Work instructions> Each line with the word "Select" must appear in the answer, copied from the records.

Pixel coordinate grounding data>
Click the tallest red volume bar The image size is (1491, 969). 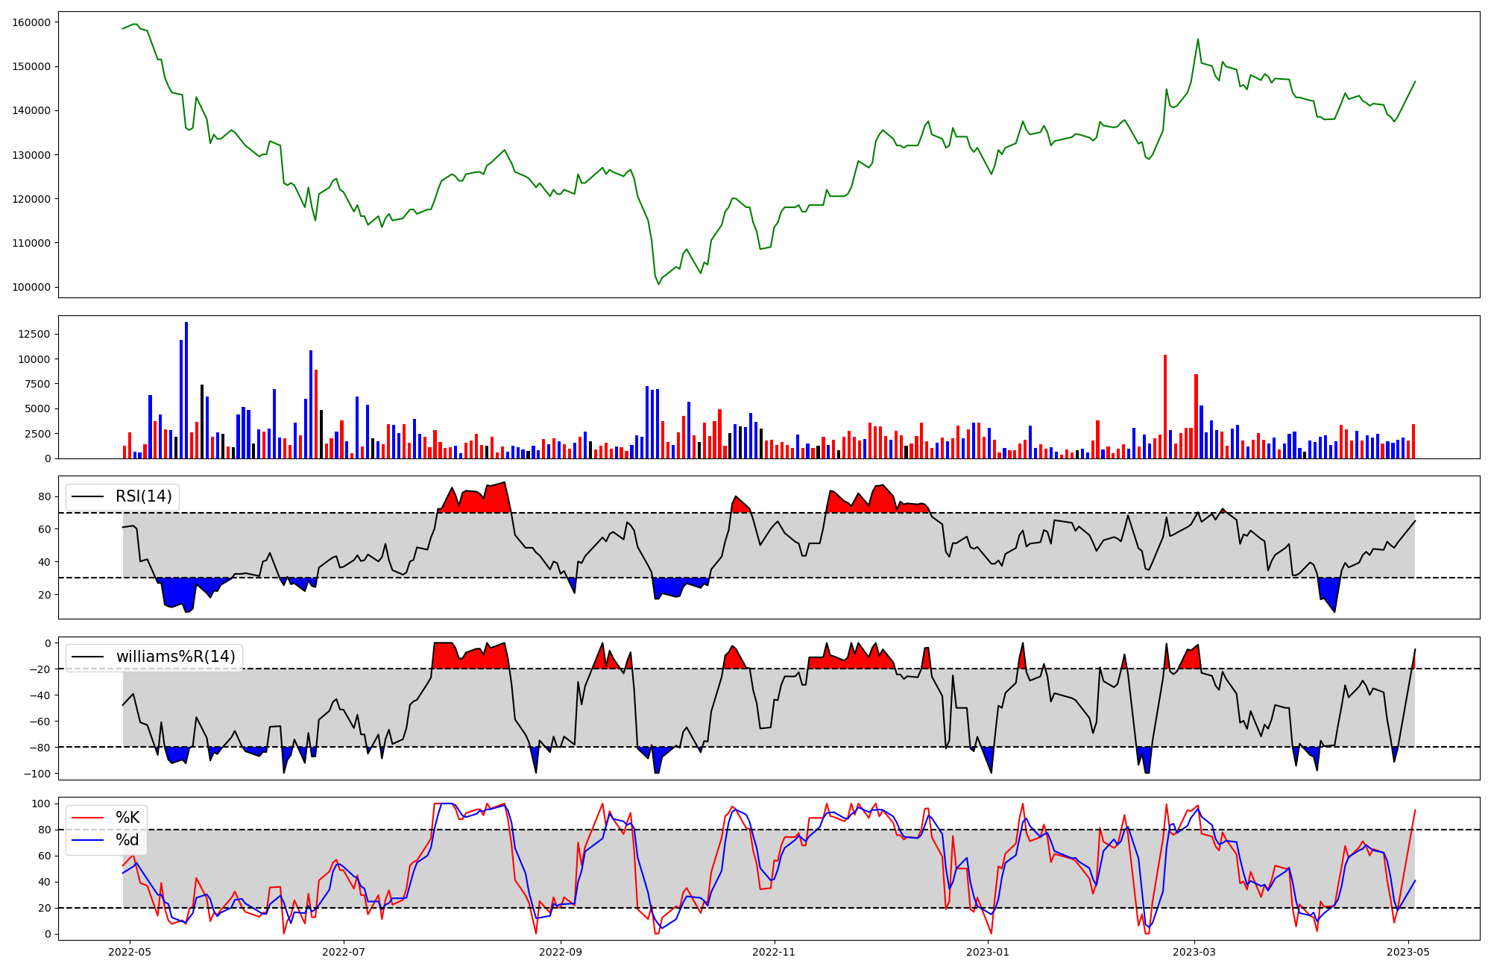tap(1165, 406)
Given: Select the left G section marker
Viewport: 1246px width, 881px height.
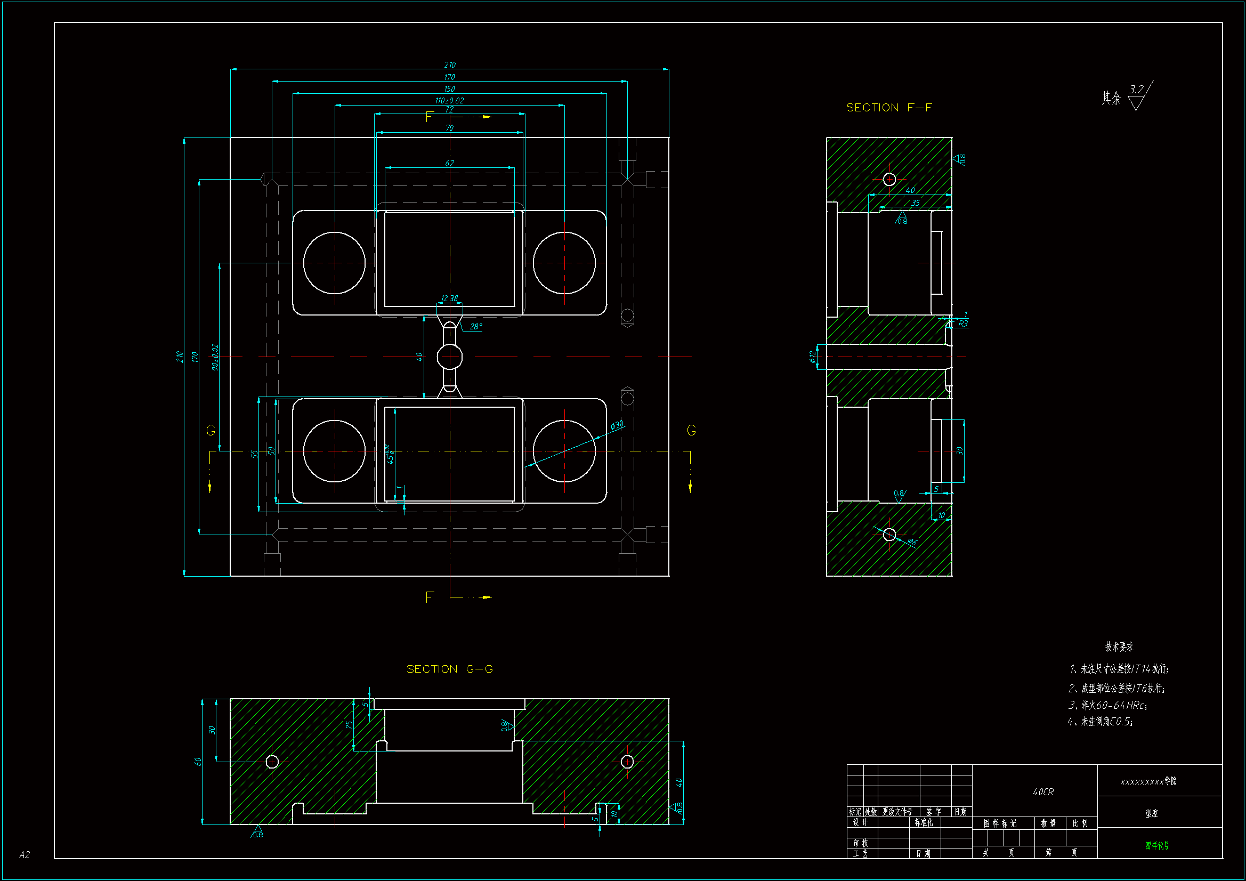Looking at the screenshot, I should 211,430.
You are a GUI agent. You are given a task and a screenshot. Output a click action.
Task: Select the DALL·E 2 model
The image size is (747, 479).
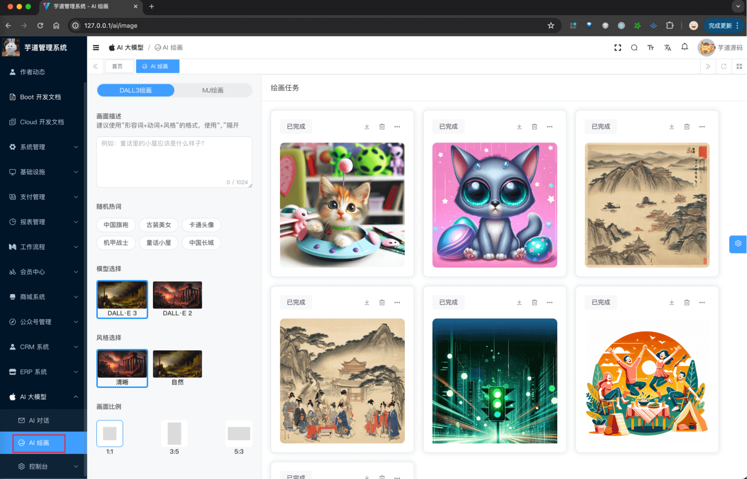coord(177,299)
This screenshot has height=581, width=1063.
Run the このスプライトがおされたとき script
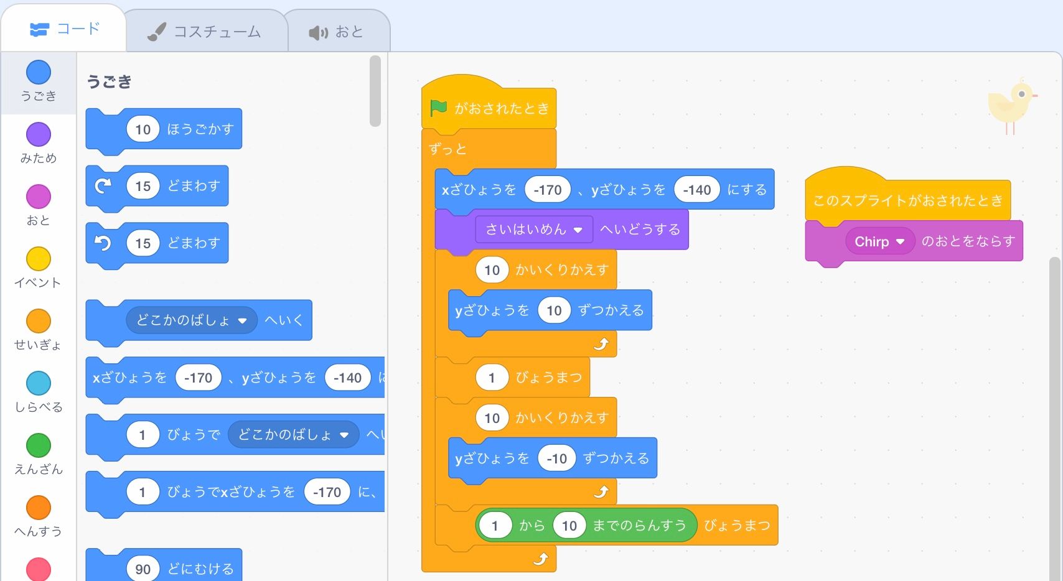pyautogui.click(x=907, y=200)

Solution below>
Given: Select the left G section marker
Task: Select the DALL·E 2 model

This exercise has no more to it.